For GHSB, the amount of Fch is directly related to the fish size and the pellet size [32]. Our results show that Fch is always larger in S2, especially during the last 3–4 months of the growing cycle, when all of the growing fish are larger in size and fed with larger pellets. Conversely, in S1, the portion of the population composed of large fish fed with large pellets is considerably smaller, resulting in the Fch fraction being smaller, too. The most relevant environmental consequence of cage fish farming is the organic enrichment of the seabed in the vicinity of the farm, which is mostly caused by accumulation of supplied but uneaten feed and feces [41,42], especially below the cages [43]. In the case of GHSB, the fraction corresponding to Fch should be added to the solid waste budget [18]. The uneaten feed fraction is difficult to estimate since this depends on the on-farm feeding methods [16]. On the one hand, this fraction of solid wastes can only be reduced by improving feeding control through precision fish farming [44]. On the other hand, the Fch fraction in GHSB cultures can only be minimized by changing the pellet size management, which was previously suggested by Ballester-Moltó et al. [32]. Both precision farming—emerging technologies and automated systems—and alternative feeding regimes—smaller pellets for the largest fish—are strongly recommended for GHSB farming to minimize its environmental footprint [20,21], and are recommended even more so if S2-type stock management is planned.

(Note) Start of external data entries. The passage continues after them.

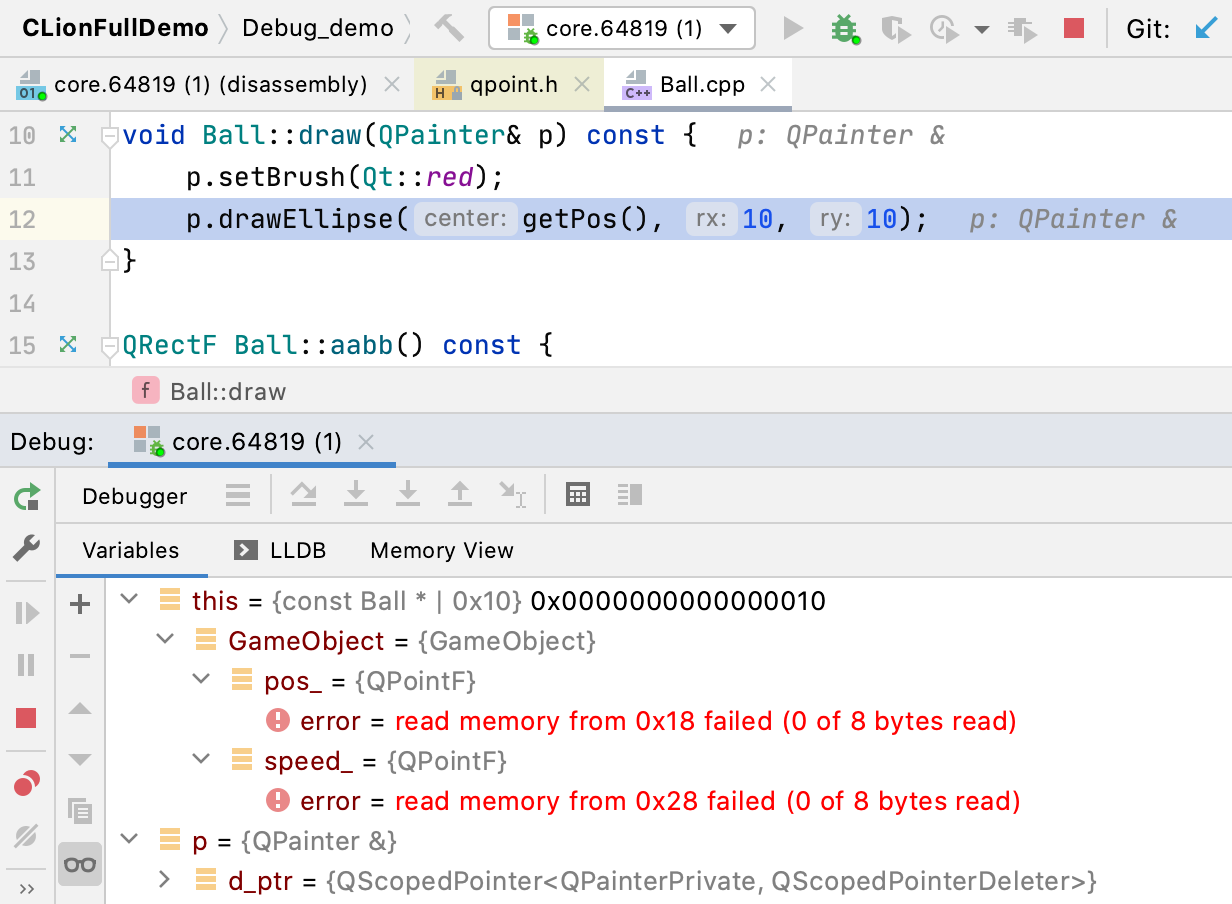Open debugger settings wrench icon

[27, 547]
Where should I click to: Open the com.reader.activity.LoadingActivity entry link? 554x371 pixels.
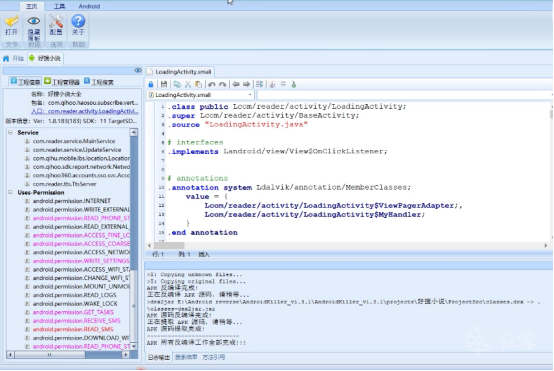click(93, 111)
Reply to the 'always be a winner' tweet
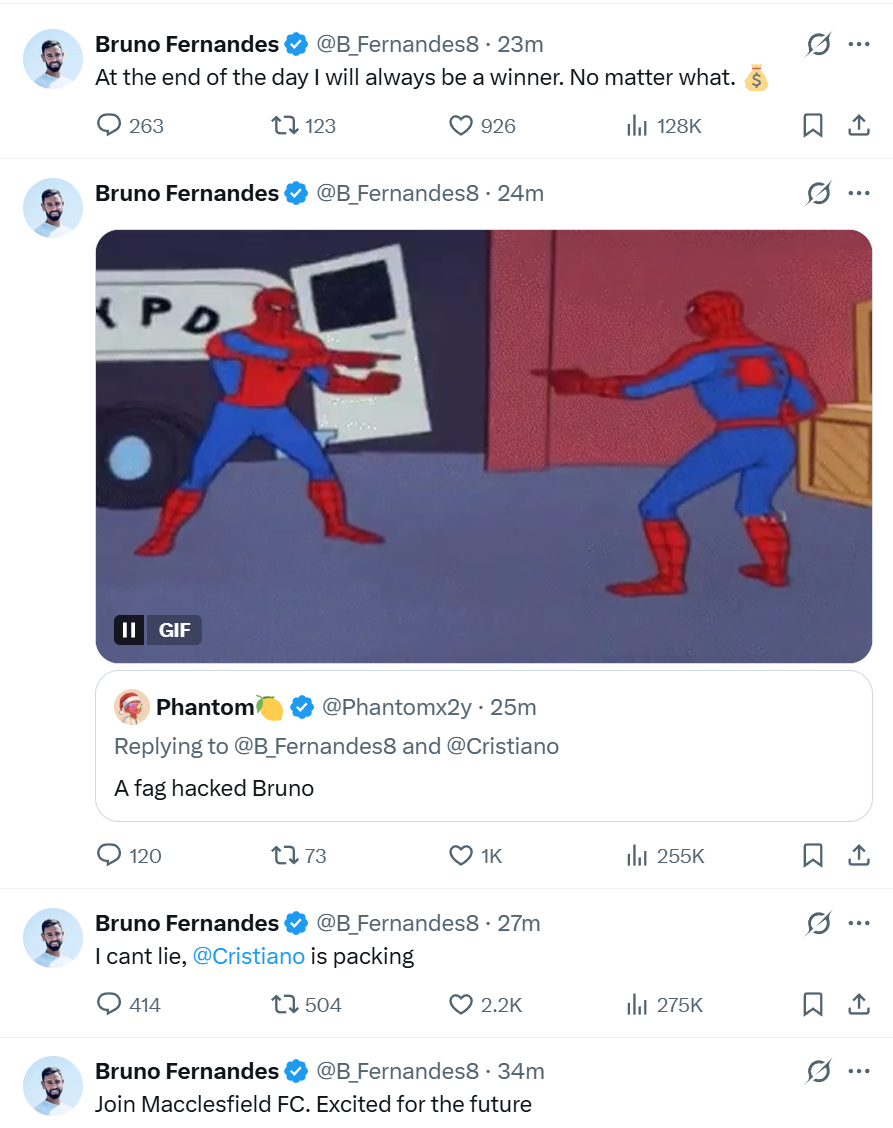 [x=109, y=126]
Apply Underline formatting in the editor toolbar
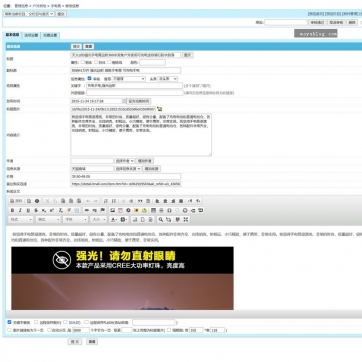Viewport: 362px width, 362px height. pos(28,210)
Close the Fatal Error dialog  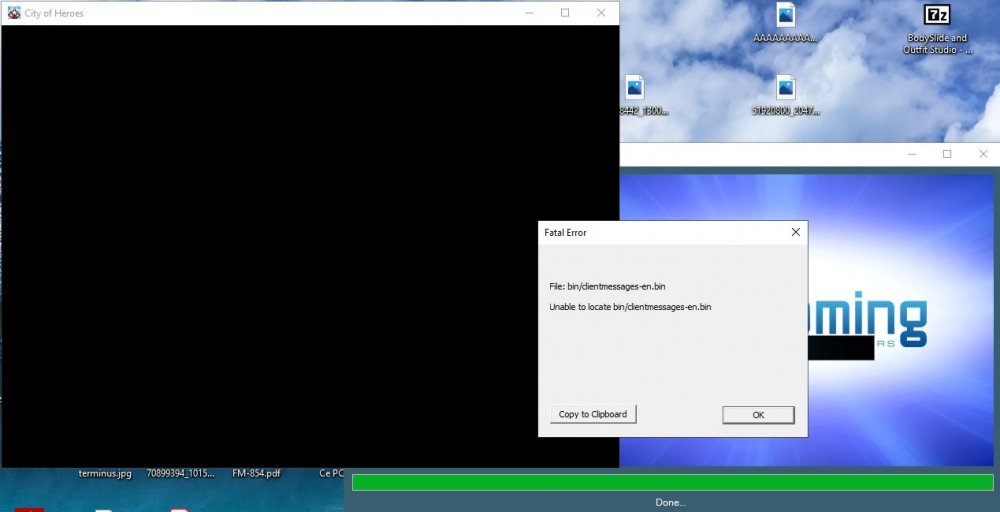796,232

In the present work, the S2 strategy included a fallowing period of 8 months. A farm using this strategy would produce no waste during this time. Conversely, a farm employing an S1-type strategy would discharge waste during those 8 months. Fallowing is a management action with a dual objective: (i) to prevent/reduce the impact on the receiving environment [9,14,15] and (ii) to break the life cycle of diseases and parasites [11,12,45]. Both potential benefits can increase long-term farm productivity and sustainability [46]. From an environmental impact point of view, a full recovery of the receiving environment (the seabed being the main compartment that is affected) after the complete abatement of farming activity would be expected after some time—from months to years—although this process is not regularly monitored [14]. From a sustainability perspective, a periodic abatement between farming cycles would ensure the assimilation capacity of the environment, supporting long-term farming operations [15]; full environmental recovery, however, would not be expected. Moreover, cumulative deterioration could occur, and a loss of the functional capacity to assimilate the waste could put the continuity aquacultural activity at risk [47], regardless of the farming strategy. Because of the absence of production breaks in the S1-type farming strategy and the consequent continuous supply of organic matter and nutrients, the risk of the ecological capacity of the system collapsing could be higher compared to S2.

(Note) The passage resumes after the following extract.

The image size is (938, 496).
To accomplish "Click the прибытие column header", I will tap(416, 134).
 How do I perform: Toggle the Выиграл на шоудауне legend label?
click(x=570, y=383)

Regarding fish health, fallowing has been proven to be a useful tool that can be implemented to manage the spread of infections and diseases [11]. However, implementing this procedure is complex in areas where cage aquaculture has expanded since disease propagation can easily occur at the local level [48,49,50], making synchronization necessary among farms [11]. In Mediterranean countries, no fallowing period has been set, and virtually all GHSB farms operate under an S1-type strategy. This is probably the reason why general health status of the fish produced in Mediterranean cage fish farms, and that of the GHSB in particular, has deteriorated over the last decade [51], with sustained outbreaks of parasitic infestations of Sparycotyle chrysophrii and a high incidence of nodavirus (VER-VNN) infections [52]. These pathologies, which could actually be considered as chronic, lead to a considerable decrease in the performance and profitability of aquaculture farms. The management of fish health is a matter of concern for the Mediterranean aquaculture industry, as losses due to diseases are increasing [51]. Consequently, S2-type strategies with synchronized fallowing periods should be encouraged.

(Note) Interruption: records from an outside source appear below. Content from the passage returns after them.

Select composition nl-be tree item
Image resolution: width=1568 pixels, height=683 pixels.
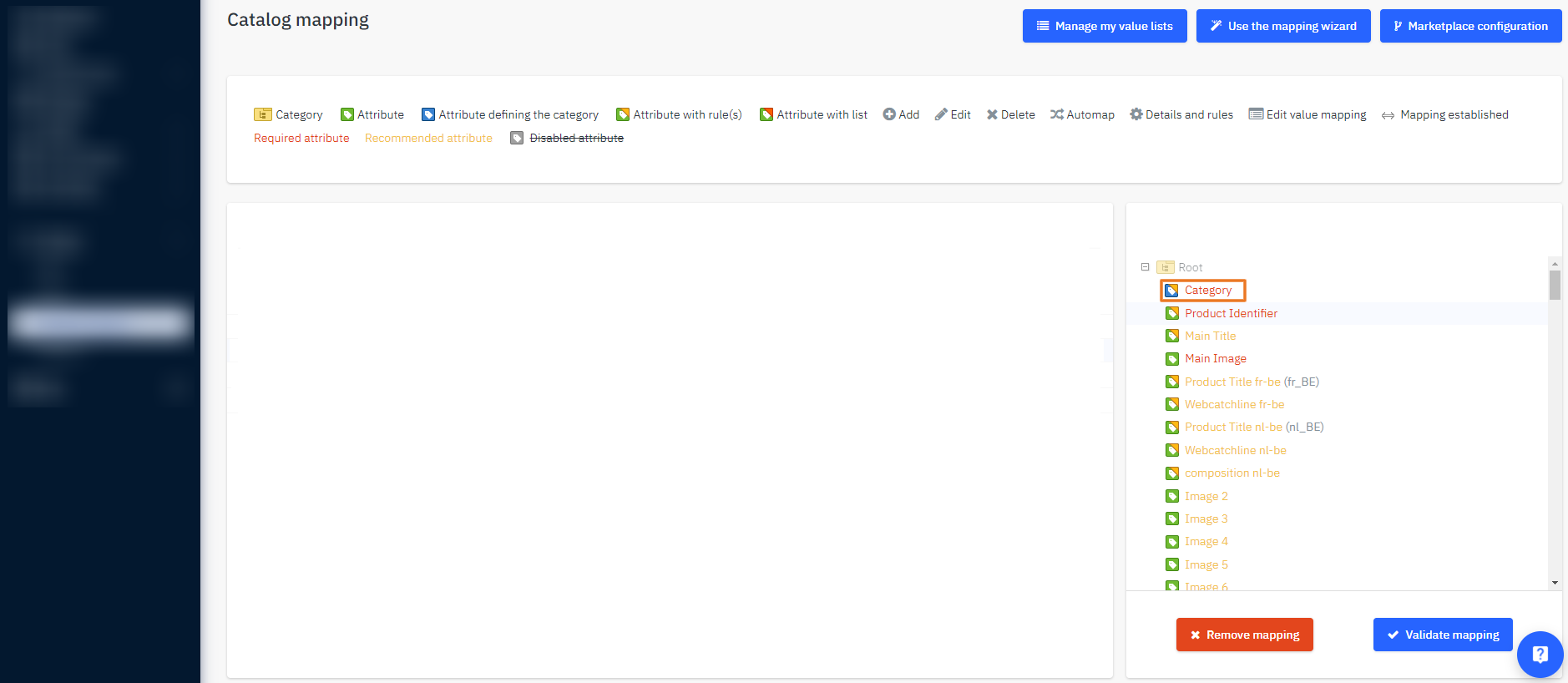[1232, 473]
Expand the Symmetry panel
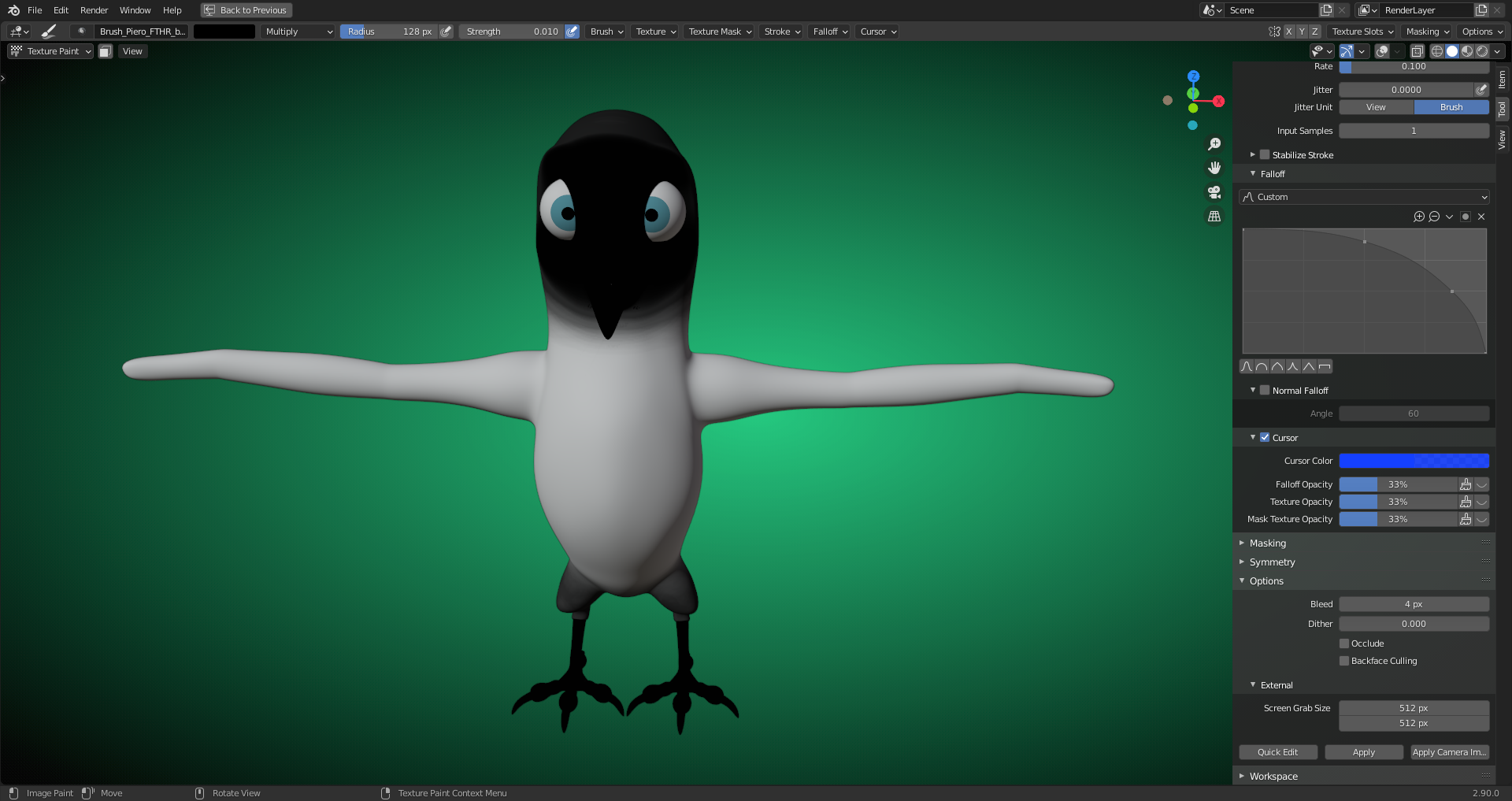1512x801 pixels. [1272, 562]
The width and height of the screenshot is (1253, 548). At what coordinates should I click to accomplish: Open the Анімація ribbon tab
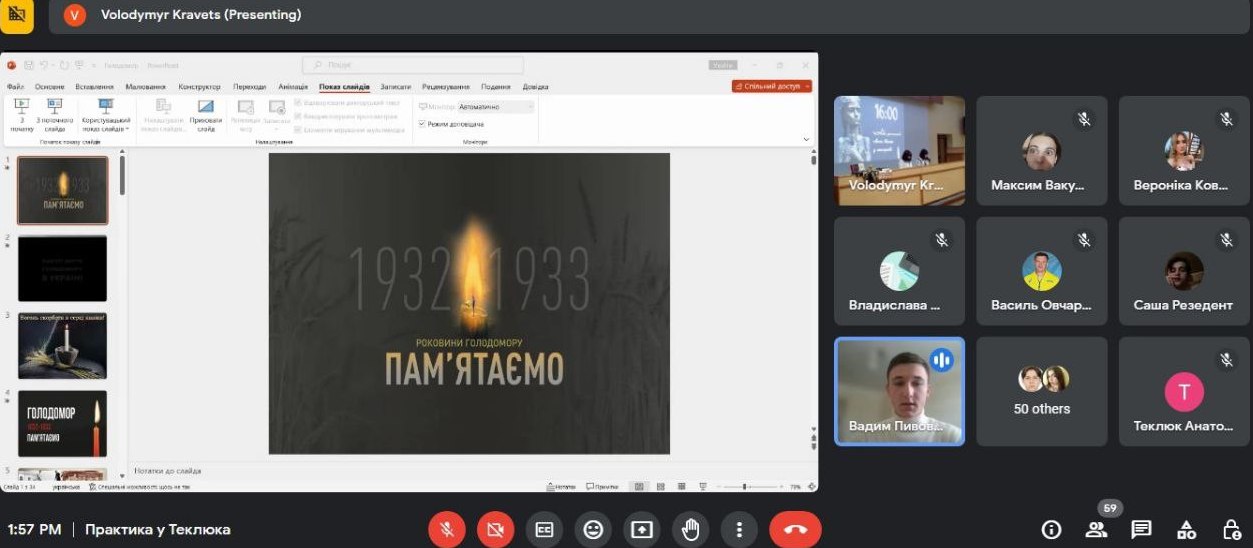(293, 87)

The fallowing duration depends on its goal. For Norwich pisciculture, Black et al. suggested a period of a few weeks between rearing cycles when the intention was to break the life cycle of pathogens, and much longer stops (one or more years) when the aim was to reduce the impact on the seabed to allow it to recover [10]. In Scotland, a routine sanitary fallowing of 4 weeks was recommended between successive rearing cycles, and longer periods (up to 6 months) were recommended if a notifiable disease was detected [12]. In Australia, a fallowing length of 3 months is regularly used [47] despite the lack of legislative requirements. Given that both the recovery capacity of the environment and disease transmission are site-specific [11,14], determining an effective duration for the fallowing period is challenging and can result in a period of time that is either too risky or too cautious. In many cases, the fallowing duration is largely at the discretion of the farm manager [47].
The chosen production strategy can also serve as a mechanism through which fish farms can adapt to the effects of climate change. In the case of GHSB growing in cage farms in the Mediterranean, sea water warming will enhance the growth rate, and the fish will reach commercial size faster, provided that the upper temperature tolerance threshold is not exceeded [37,53]. However, the increased temperature is expected to favor the spread of parasites and diseases and may even result in the emergence of new ones. This would have a strong negative effect on farming performance, forcing producers to use more chemotherapeutants to alleviate these detrimental effects. Hence, the adoption of farming strategies that include fallowing periods—such as S2-type strategies—would allow for better adaptation to global warming.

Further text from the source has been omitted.